The Assembly Majority had already passed a bill calling for a health study. The $100,000 study would include research into other states' experiences with fracking. It would estimate costs of any health impacts to the state, insurers, employers and the health care system and include a long-term plan for monitoring and mitigating health impacts.

The Senate drafted a health impact assessment bill to fund an in-depth $300,000 study. Sen. Tony Avella (D-Queens), the bill's sponsor and a member of the Environmental Conservation Committee, said in a statement, "Before we allow companies to start drilling for gas and pumping chemicals near our watersheds, it is only reasonable that a study be conducted to provide us with more information about the hydrofracking process and the potential health impacts."

At the 2012-2013 Budget session last week, Sen. Avella introduced an amendment to environmental budget legislation that would have included a health impact assessment on hydrofracking. Avella said, "No matter which side of the aisle you are on, whether you are for hydrofracking or against hydrofracking, the very fact that we could do this process without analyzing the seismic or health impacts of hydrofracking, in my opinion is an absolute disgrace." [see video here]

Senator Avella, the Senate Democratic Conference, and the Assembly Majority should be commended for demonstrating their leadership and dedication to protecting the health and well-being of the people of New York. The bill (S.6772) sponsored by Avella is currently in the Environmental Conservation Committee chaired by Senator Grisanti.

Claire Sandberg, Executive Director of Water Defense, said, “One only need to look at the devastation wreaked by fracking in Pennsylvania to see that gas drilling cannot be done safely. There are perhaps hundreds of families just across the border who are without access to safe drinking water because of fracking-related contamination. How can we trust our elected officials who say we can regulate this inherently dangerous practice, if they don't even support basic funding to study its effect on our public health?"

A full assessment of its health impacts must be completed before a decision can be made about whether or not hydrofracking is permitted in New York.

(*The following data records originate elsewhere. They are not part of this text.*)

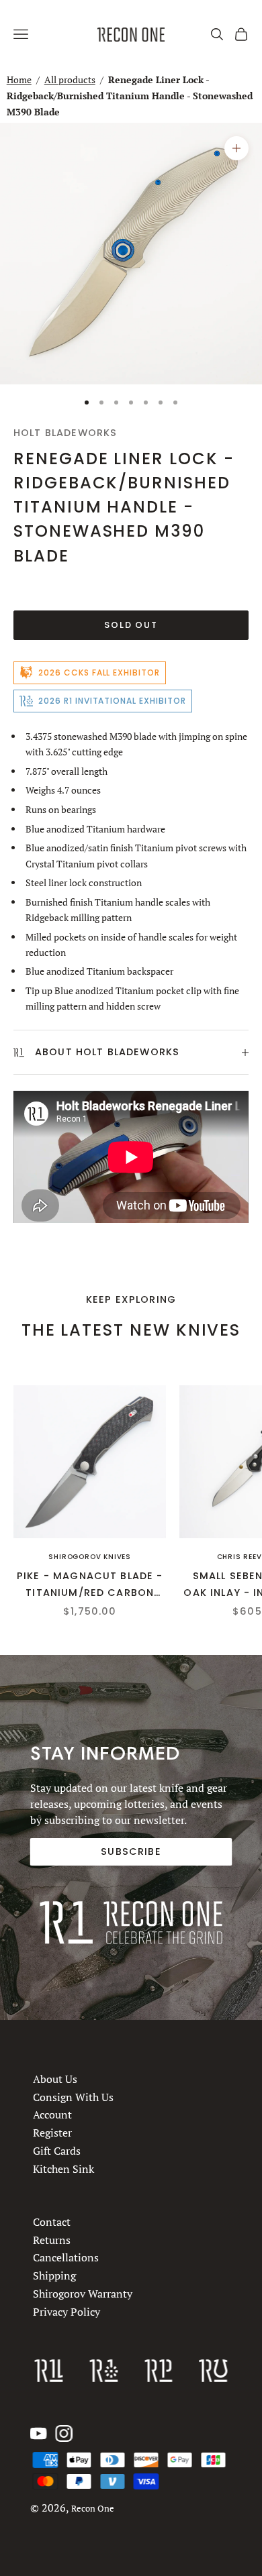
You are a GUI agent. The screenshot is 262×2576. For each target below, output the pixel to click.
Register (52, 2132)
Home (19, 79)
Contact (52, 2221)
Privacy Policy (66, 2311)
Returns (52, 2240)
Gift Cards (57, 2150)
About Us (55, 2079)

Kate Hudson, Watershed Program Director at NY Riverkeeper said, "We would still call on the governor to take action. He is in a position to accept or reject any of the proposed change. We think this is way too important and we are going to continue to lobby the Legislature."

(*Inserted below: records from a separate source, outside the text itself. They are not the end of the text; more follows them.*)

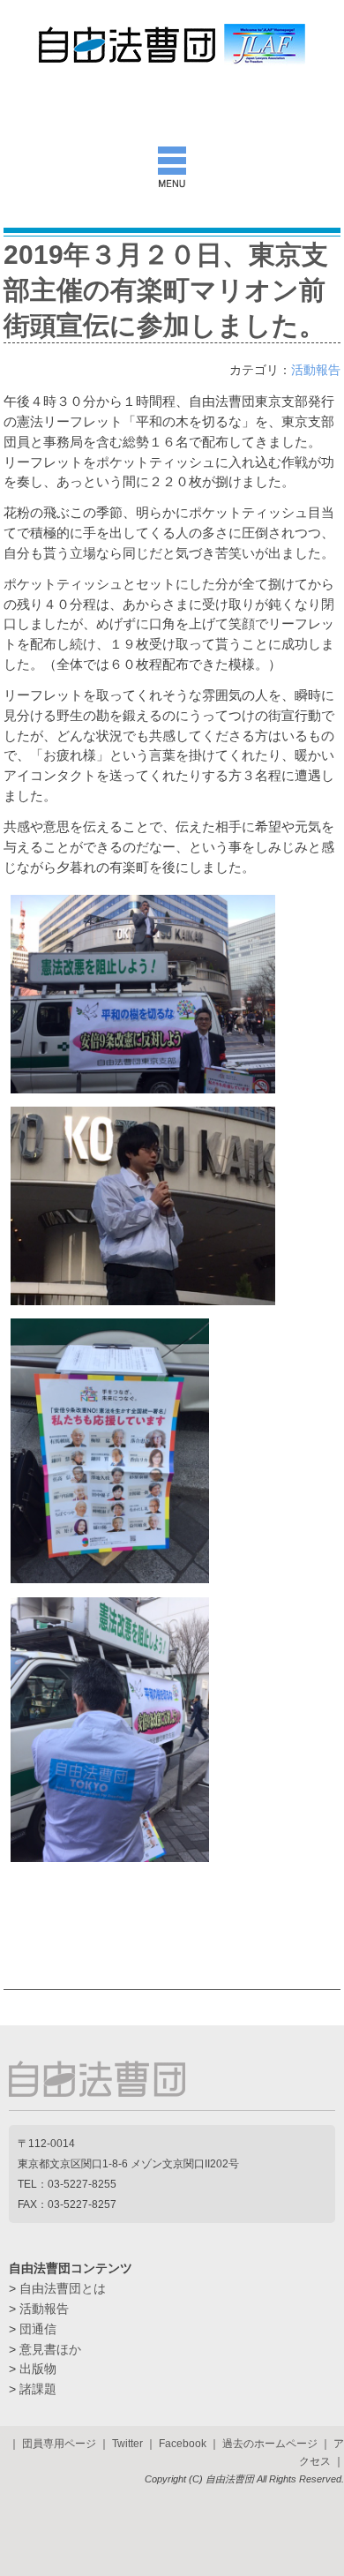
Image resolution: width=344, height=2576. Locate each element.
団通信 (37, 2329)
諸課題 (37, 2389)
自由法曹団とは (62, 2288)
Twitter (127, 2443)
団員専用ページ (59, 2443)
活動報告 (315, 370)
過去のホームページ (270, 2443)
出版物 (37, 2369)
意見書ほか (50, 2349)
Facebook (182, 2443)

Dr. Sandra Steingraber speaks to the DEC about their recent Environmental Impact Statement (SGEIS) and calls for a comprehensive study on the Health Impacts of hydrofracking. Listen: 

[1] Experts included the Medical Society of the State of New York, the American Academy of Pediatrics of New York State, the NY State Nurses Association, the Academy of Family Physicians of New York State, and over 250 individual physicians and scientists.